ACTION ITEM: Some lines in the listing hold the word "Task". Return each of them.

RECORD EXCERPTS:
##########
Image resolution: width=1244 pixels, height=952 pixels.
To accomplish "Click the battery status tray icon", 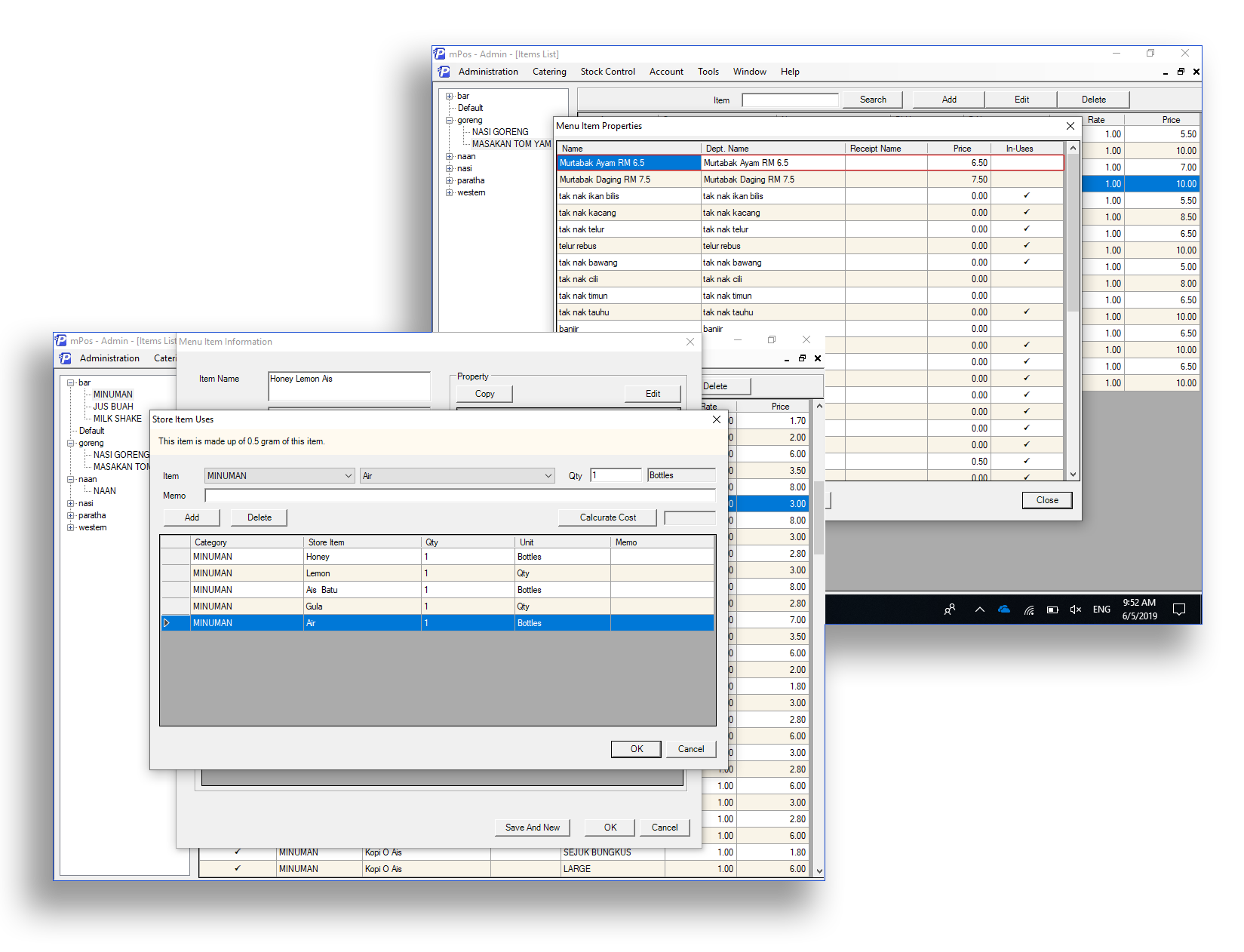I will (1052, 610).
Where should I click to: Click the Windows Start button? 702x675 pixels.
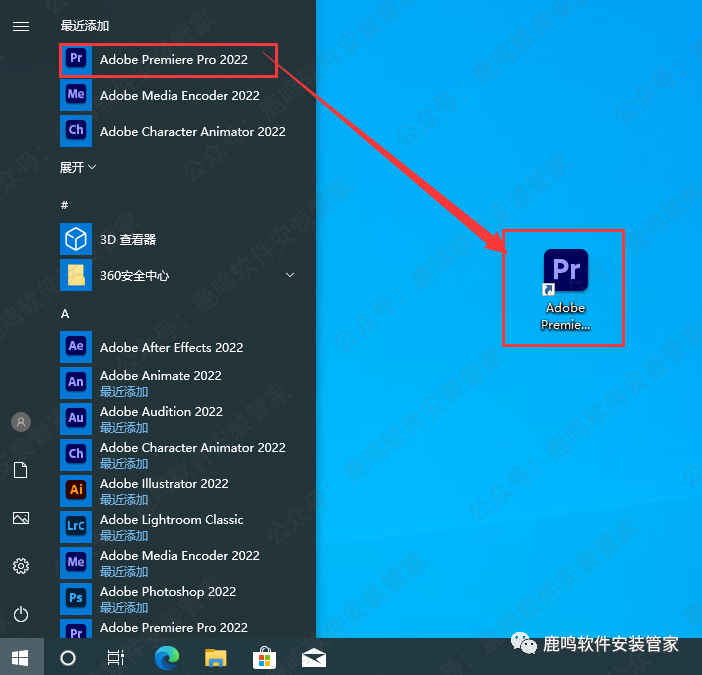click(x=20, y=657)
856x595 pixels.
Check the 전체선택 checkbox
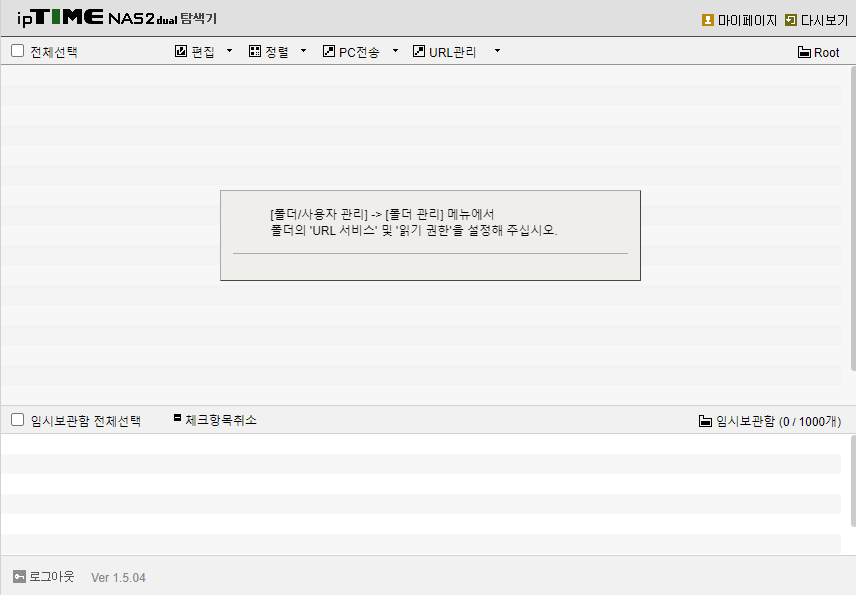[17, 51]
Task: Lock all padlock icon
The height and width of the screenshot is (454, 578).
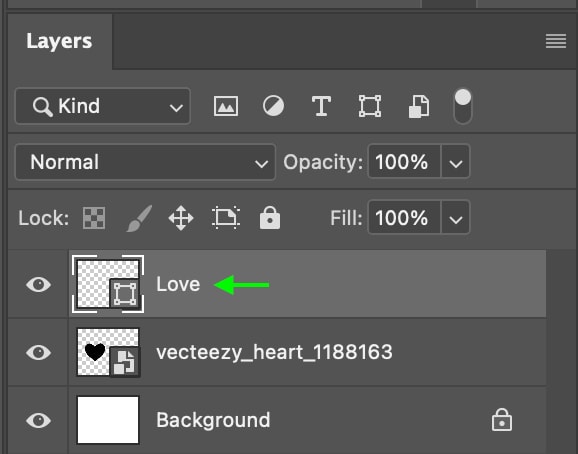Action: coord(270,218)
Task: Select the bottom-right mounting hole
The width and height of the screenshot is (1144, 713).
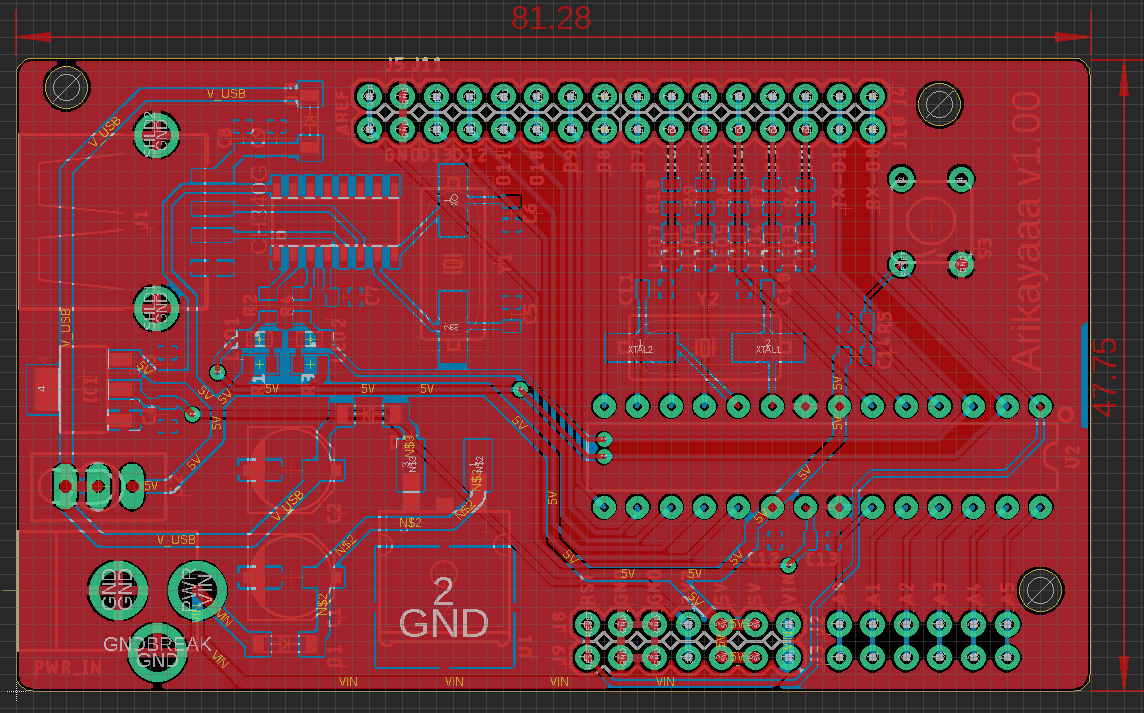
##########
EXERCISE RESPONSE:
Task: Lock all padlock icon
Task: Select the bottom-right mounting hole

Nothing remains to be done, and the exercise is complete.